Dass trotz einiger Zweifel durchaus Euphorie ob des dritten fixen Transfers der Münchner Architekten, die sich mitten in kniffligen Kaderbauarbeiten befinden, angebracht ist, sehen wohl nur die wenigsten so. Dabei sollte genau das der Fall sein aufseiten der Fans und der Handelnden.
Gnabry ist das Gegenteil von Renato Sanches
Die Gründe dafür liegen auf der Hand. Gnabry mag kein Alexis Sanchez sein, dass er die Klasse für den Premiumkader in Rot hat, hat er in der abgelaufenen Saison aber eindrucksvoll unter Beweis gestellt. Starke elf Tore gelangen ihm für Werder Bremen. Nur neun Bundesliga-Akteure erzielten mehr. Hinzu kommt sein Preisschild, auf dem lediglich acht Millionen Euro notiert waren. Peanuts für die Bayern, die nach dem Sanches-Risiko-Transfer nun einen echten Low-Risk-Deal eingetütet haben.
Denn anders als bei Renato Sanches, der in seiner ersten Saison in Deutschland große Probleme hatte, weiß man, was man bekommt: einen trickreichen, torgefährlichen Kreativspieler, der bereits unter Beweis gestellt hat, dass er in der deutschen Beletage glänzen kann, die Sprache spricht und mit 21 Jahren noch immer immenses Entwicklungspotenzial hat. Und das alles für ein Viertel der Sanches-Millionen.

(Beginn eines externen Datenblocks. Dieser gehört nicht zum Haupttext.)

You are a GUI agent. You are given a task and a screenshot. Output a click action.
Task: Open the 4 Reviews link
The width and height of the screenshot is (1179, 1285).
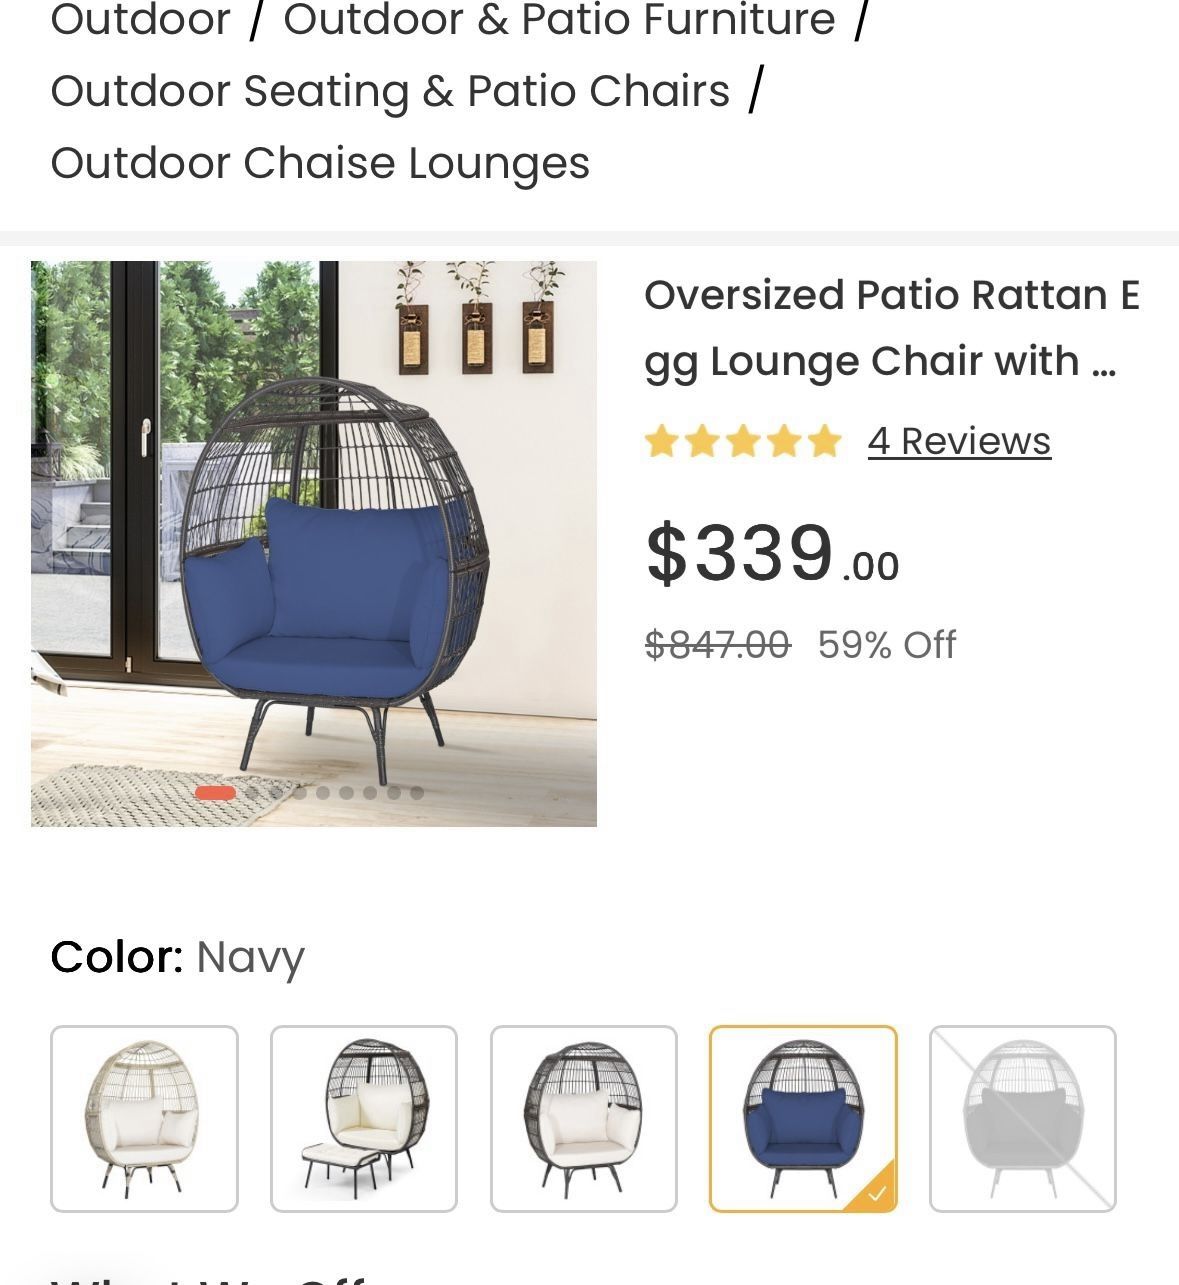click(x=959, y=441)
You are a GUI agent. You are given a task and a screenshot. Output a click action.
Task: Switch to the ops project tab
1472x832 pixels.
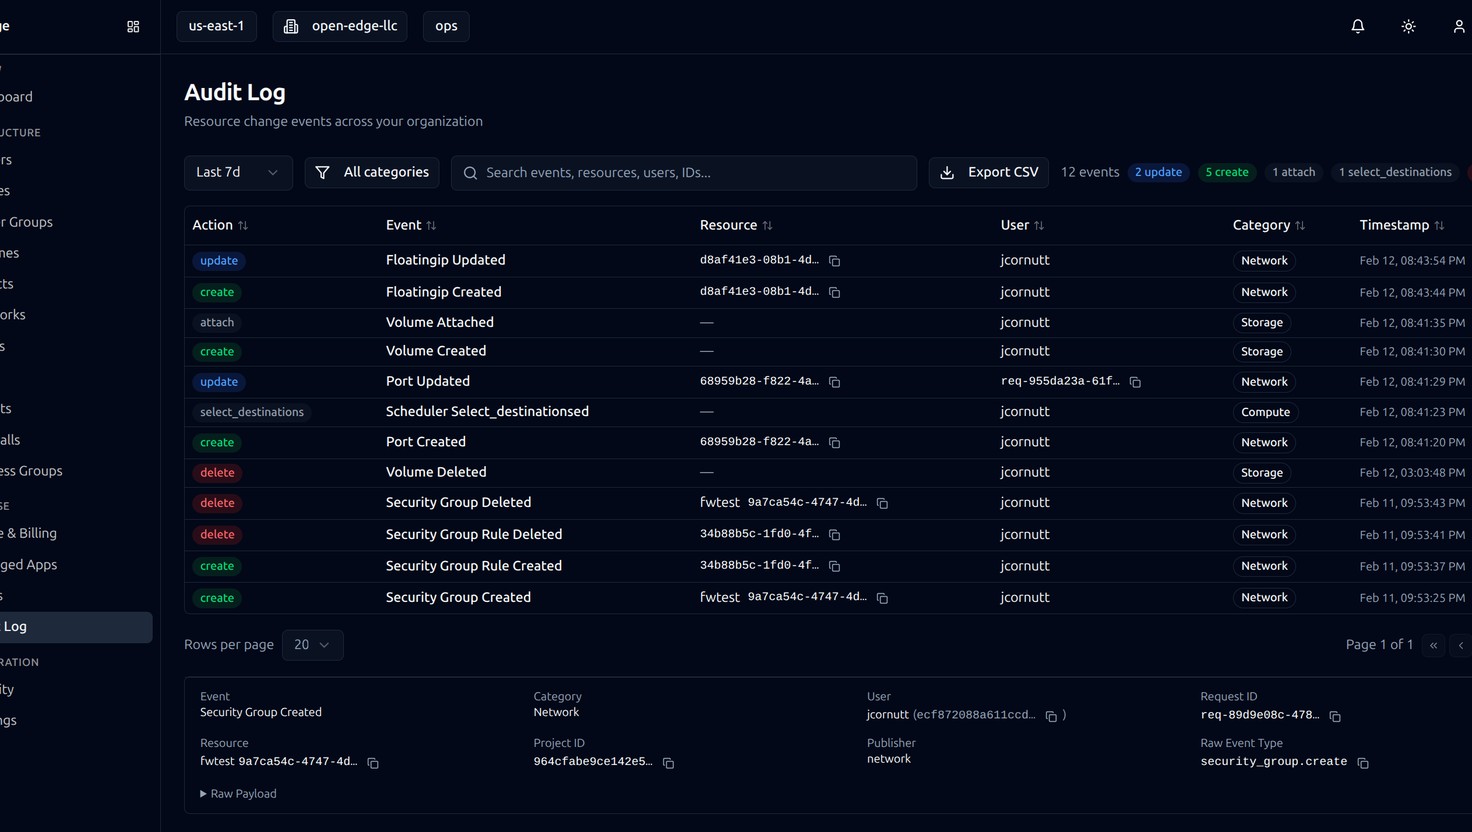(x=445, y=26)
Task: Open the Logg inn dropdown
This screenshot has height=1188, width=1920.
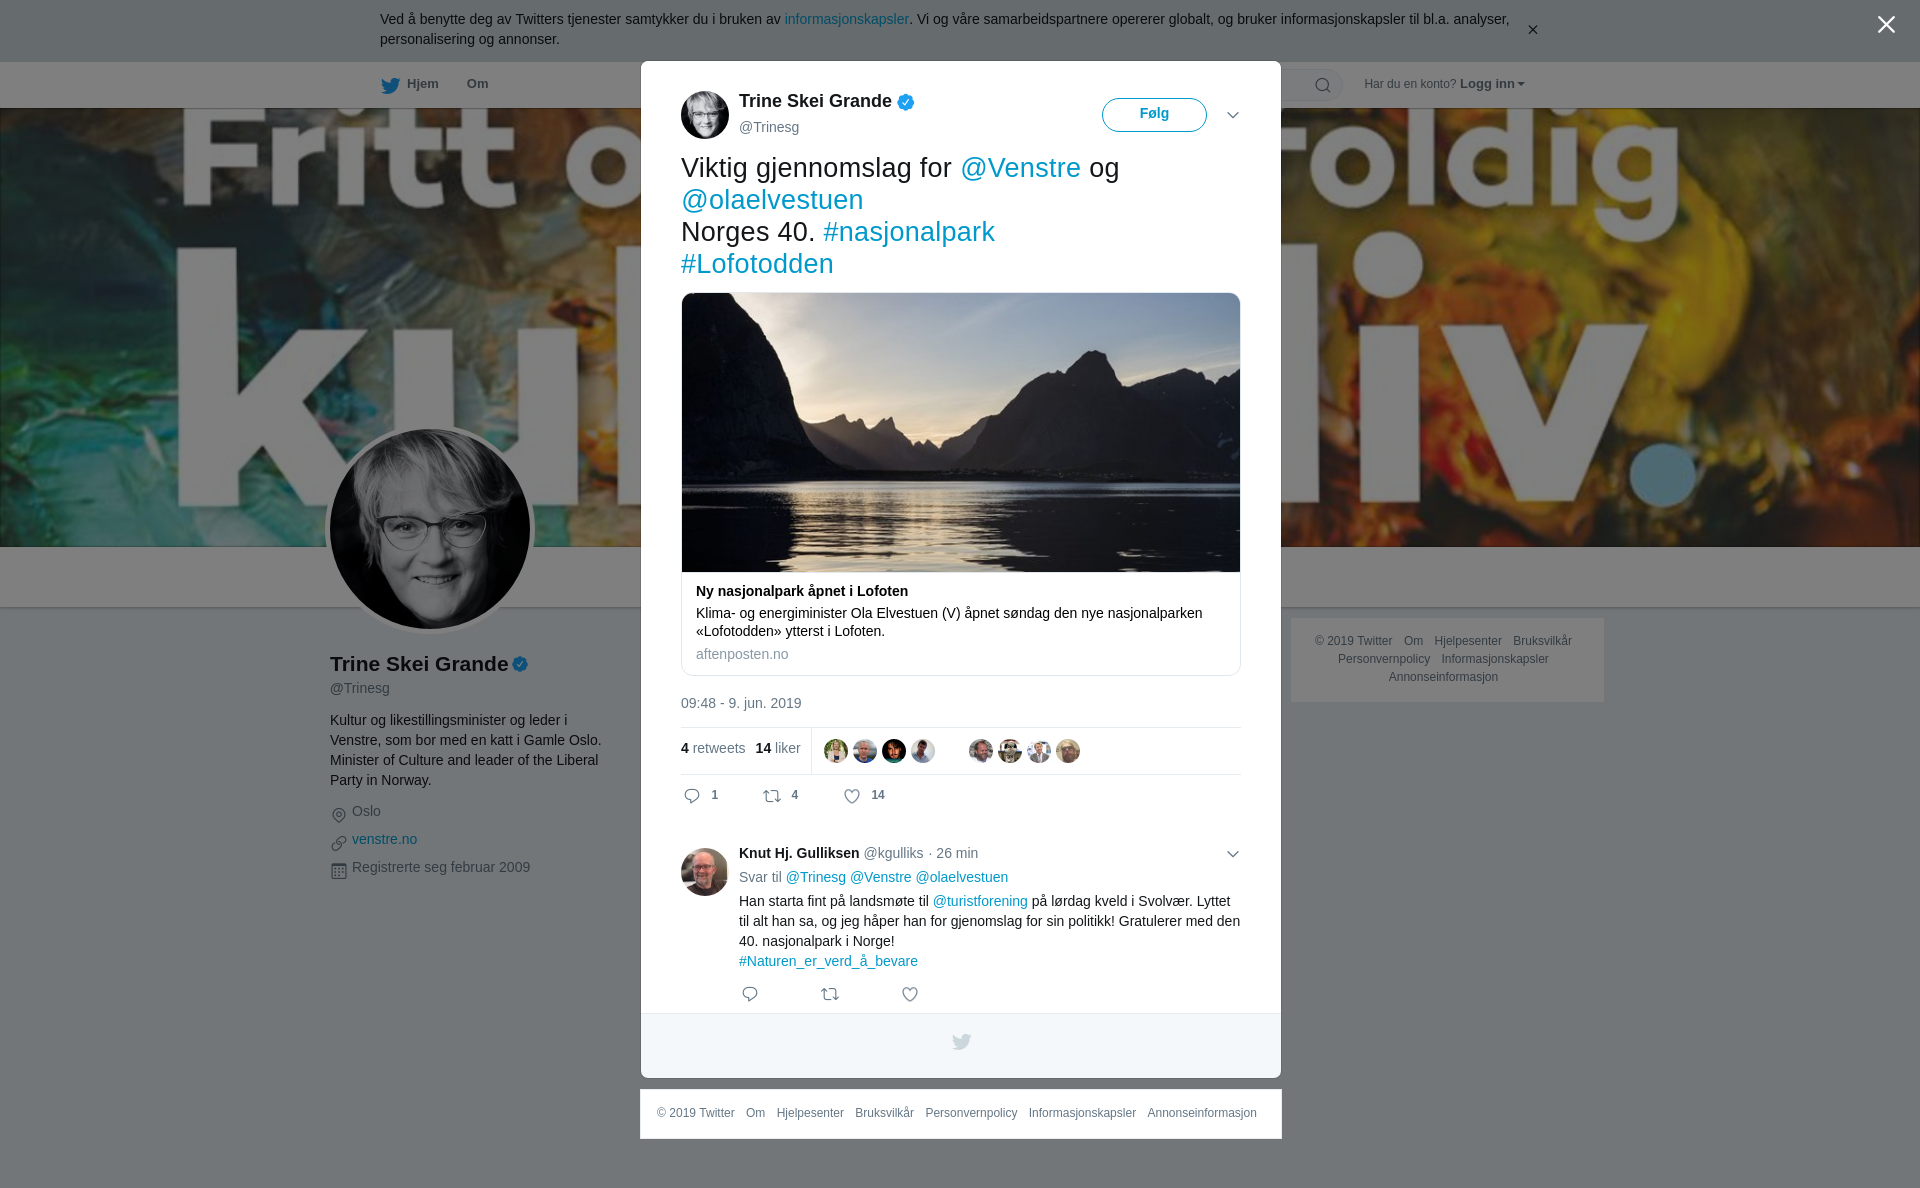Action: click(x=1492, y=84)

GoalDass er im Jahr 2012 beim Spiel des FCB gegen Borussia Dortmund klar Flagge für Schwarz-Gelb zeigte? Geschenkt! Gnabry war damals 16, ein Teenager, der seine Meinung getwittert hat, mehr nicht. Dass einigen Fans der Roten die (inzwischen gelöschten) Posts dennoch ganz und gar nicht schmecken dürften, ist klar, dass es aber nicht darum geht, Bayern-Fans zu holen, sondern die besten Spieler, aber auch.
Und Gnabry zählt an guten Tagen zu eben diesen, zu den Besten der Liga. Und das nicht nur auf der Außenbahn - ein weiterer dicker Pluspunkt im Gepäck des gebürtigen Stuttgarters. Er kann Linksaußen und Rechtsaußen spielen, Zehner, hängende Spitze und sogar eine echte Neun verkörpern, wenn es sein muss. Fünf verschiedene Positionen spielte er in der vergangenen Saison an der Weser. "Polyvalenz" ist eine Eigenschaft, nach der die Top-Klubs nur so gieren.
Noch ist Gnabry ungeschliffen
Zumal Gnabry zusätzlich deutscher Nationalspieler ist, seit jeher ein Ansinnen der Bayern, in den eigenen Reihen einen starken und möglichst breiten DFB-Block zu installieren, der nun nach den Verpflichtungen von Niklas Süle und Sebastian Rudy um einen weiteren Baustein reicher ist. Und keineswegs um einen weiteren soliden, eher farblosen (Rudy) oder um einen stabilen und kraftvollen (Süle), sondern um einen Rohdiamanten, der bei richtigem Schliff für atemberaubenden Glanz sorgen kann.
Gnabry diesen Schliff zu geben und so sein Potenzial, das er bei den Gunners nicht und bei Bremen nur teilweise entfalten konnte, freizuschalten, wird die Gretchen-Frage sein, die in einem oder auch erst in zwei Jahren darüber entscheidet, ob dieser glühend heiße Sommertag in München Geburtsstunde eines Transferkunststücks war oder die Zweifler recht behalten, als sie damals behaupteten, in München sei keineswegs eine Granate eingeschlagen, sondern höchstens ein Kieselstein.
Egal, welches Szenario letztlich eintritt; das Potenzial, auf lange Sicht in die schier übermächtig erscheinenden Fußstapfen der bayrischen Altmeister Franck Ribery und Arjen Robben zu treten, hat Serge Gnabry auf jeden Fall. Es liegt an ihm, es abzurufen.